IDS 254: Study guide for Glory and Power, Chap. 2, pp. 37 - 63

As the broader culture in Western Europe and the US became more modern, pressures on the Christian tradition increased, again reaching a boiling point with the popularity of Darwin's theory of natural selection (i.e., "evolutionary theory") as the 19th Century drew to a close.  It was an optimistic time for the secular outlook of those impressed by science.  For the first decades of the 20th Century, it seemed as though science was close to explaining, without appeal to God, just about everything of importance, and that the world's problems could best be handled by utilizing the knowledge and power science provides.  World War I put a damper on things, but perhaps it could be explained as resulting from the messes created by the ignorance of the past.  The future looked bright, and the social scientists unanimously predicted that religion would fade and die as people became educated.

In the US, there were also other pressures on traditional Christian thinking, described in the Chapter.

One prominent Christian response to these pressures adopted the name, 'fundamentalism'.  Other responses were very different.  We will use the fundamentalist response as our focus for a while, partly because it eventually became quite influential in the 60's through the 80's in the US, and possibly retains considerable influence still.  Moreover, it connects with religious revival movements throughout much of the world in other religious traditions.  Understanding the fundamentalist response to modern pressures on religious thinking will help you understand much of the current interaction between culture and religion.  It also allows us a way of understanding other, nonfundamentalist religious responses to the modern world, by contrasting those other responses with the fundamentalist style of response.

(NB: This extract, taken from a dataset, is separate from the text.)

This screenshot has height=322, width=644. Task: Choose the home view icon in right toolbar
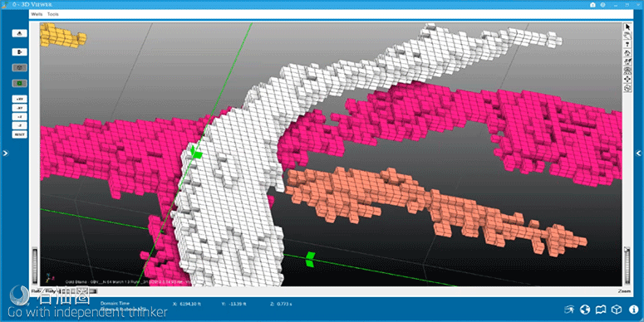coord(627,53)
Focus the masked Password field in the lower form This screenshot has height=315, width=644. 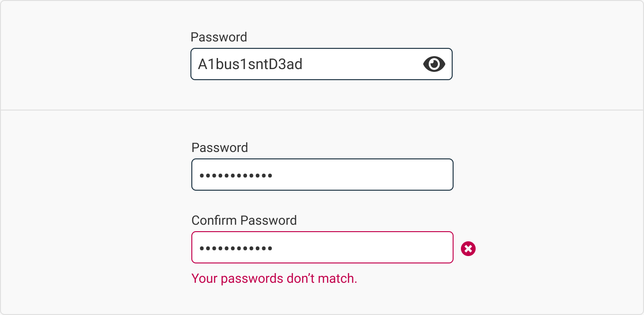(x=322, y=175)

In their Chapter 2, Marty and Appleby introduce you to 20th Century Protestant Christian fundamentalism in its various forms.  Fundamentalism is not some neat, easily defined package.  People, especially in their forms of religious expression, do not fall into such tidy categories.  However, there definitely was something that happened in the Christian community near the end of the 19th Century and on through the 20th Century that felt distinctive, that has a definite militant or hard-line flavor, and that came to be known as Protestant Christian fundamentalism.  (Just lately, it seems there might be a fundamentalist movement also developing within Roman Catholicism, with movie-maker Mel Gibson involved in it.  We can perhaps talk about that later.  Marty and Appleby don't really discuss it.)

Your job is to try to get an introductory grip on this phenomenon by reading these pages in Marty and Appleby.  The better you understand this reading, the better you will be equipped to understand the videos about this subject that will be shown in class.

Study questions

Here are some questions about the reading.  If you can answer these, you are on the way.  (These are to be turned in.)

  1. What's the difference between a separatist fundamentalist and an activist fundamentalist?  Terry, Jones, and Falwell are all said to be fundamentalists, but are they activists or separatists?
  2. Some outspoken, politically active Christian conservatives like Pat Robertson are typically lumped together with people like Falwell in the popular mind.  While there certainly are similarities between Robertson and Falwell, Falwell did not support Robertson's bid to become President of the US.  Can you figure out why, given what Marty and Appleby tell you about Robertson?
  3. What is a premillenialist?  How do they differ from postmillenialists?
  4. What is the connection between insisting on a literal reading of the Bible accounts of Jesus, and "scandalizing"?
  5. Describe two or three general characteristics that all types of Christian fundamentalism seem to have in common, according to Marty and Appleby.